(Extracted data entries)

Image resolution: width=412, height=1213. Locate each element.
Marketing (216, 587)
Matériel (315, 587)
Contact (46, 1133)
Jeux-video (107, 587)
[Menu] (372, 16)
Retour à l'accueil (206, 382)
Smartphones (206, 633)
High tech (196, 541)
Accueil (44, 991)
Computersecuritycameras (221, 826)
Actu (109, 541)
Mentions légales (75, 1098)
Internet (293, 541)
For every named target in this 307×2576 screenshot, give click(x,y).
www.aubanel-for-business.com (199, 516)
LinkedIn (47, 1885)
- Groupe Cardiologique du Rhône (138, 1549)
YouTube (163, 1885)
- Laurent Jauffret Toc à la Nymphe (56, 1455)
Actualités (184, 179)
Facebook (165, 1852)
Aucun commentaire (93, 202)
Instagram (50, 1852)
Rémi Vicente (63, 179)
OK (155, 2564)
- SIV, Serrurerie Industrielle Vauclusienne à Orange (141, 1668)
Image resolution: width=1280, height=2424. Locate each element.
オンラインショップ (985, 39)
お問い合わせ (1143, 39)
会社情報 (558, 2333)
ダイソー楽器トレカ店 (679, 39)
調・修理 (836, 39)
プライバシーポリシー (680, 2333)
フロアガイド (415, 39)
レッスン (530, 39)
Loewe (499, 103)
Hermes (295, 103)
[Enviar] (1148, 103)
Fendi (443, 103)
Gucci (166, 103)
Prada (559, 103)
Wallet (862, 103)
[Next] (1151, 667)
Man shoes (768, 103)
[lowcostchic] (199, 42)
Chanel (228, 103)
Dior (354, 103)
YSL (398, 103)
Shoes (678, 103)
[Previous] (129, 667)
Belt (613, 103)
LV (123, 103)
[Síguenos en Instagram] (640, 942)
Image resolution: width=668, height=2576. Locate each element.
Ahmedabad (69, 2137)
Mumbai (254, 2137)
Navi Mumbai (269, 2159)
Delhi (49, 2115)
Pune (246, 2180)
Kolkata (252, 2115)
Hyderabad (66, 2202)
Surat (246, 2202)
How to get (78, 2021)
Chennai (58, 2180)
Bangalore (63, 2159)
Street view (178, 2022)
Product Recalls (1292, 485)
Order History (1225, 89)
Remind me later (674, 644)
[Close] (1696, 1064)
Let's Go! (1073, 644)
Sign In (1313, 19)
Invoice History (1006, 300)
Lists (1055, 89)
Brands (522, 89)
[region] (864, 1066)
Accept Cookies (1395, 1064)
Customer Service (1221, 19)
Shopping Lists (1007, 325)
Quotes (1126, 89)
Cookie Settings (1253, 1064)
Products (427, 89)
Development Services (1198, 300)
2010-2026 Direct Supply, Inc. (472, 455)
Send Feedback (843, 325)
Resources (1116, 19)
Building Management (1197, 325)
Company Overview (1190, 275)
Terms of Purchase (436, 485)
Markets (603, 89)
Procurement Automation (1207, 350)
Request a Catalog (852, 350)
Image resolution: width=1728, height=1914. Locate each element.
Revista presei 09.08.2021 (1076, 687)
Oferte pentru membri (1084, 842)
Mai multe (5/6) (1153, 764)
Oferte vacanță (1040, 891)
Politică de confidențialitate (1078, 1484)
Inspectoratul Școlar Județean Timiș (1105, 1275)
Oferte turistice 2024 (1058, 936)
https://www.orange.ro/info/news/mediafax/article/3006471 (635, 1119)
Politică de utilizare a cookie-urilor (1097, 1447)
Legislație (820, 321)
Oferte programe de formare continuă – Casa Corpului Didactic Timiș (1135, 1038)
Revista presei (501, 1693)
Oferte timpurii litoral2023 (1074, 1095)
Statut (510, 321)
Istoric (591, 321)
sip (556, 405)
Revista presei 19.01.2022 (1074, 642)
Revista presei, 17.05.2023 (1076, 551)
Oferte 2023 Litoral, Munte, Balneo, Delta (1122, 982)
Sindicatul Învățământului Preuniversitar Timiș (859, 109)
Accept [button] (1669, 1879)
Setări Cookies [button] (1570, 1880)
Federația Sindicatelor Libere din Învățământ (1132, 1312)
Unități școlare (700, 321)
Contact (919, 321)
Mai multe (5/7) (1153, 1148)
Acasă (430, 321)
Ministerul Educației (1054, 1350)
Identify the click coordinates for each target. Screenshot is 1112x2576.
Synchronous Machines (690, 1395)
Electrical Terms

## Goal of the exercise
Would you please copy exactly the part of the entries above that begins at the line containing "Revista presei 19.01.2022 (1074, 642)" and ends at the line containing "Acasă (430, 321)", both lines included?

## Your solution
Revista presei 19.01.2022 (1074, 642)
Revista presei, 17.05.2023 (1076, 551)
Oferte 2023 Litoral, Munte, Balneo, Delta (1122, 982)
Sindicatul Învățământului Preuniversitar Timiș (859, 109)
Accept [button] (1669, 1879)
Setări Cookies [button] (1570, 1880)
Federația Sindicatelor Libere din Învățământ (1132, 1312)
Unități școlare (700, 321)
Contact (919, 321)
Mai multe (5/7) (1153, 1148)
Acasă (430, 321)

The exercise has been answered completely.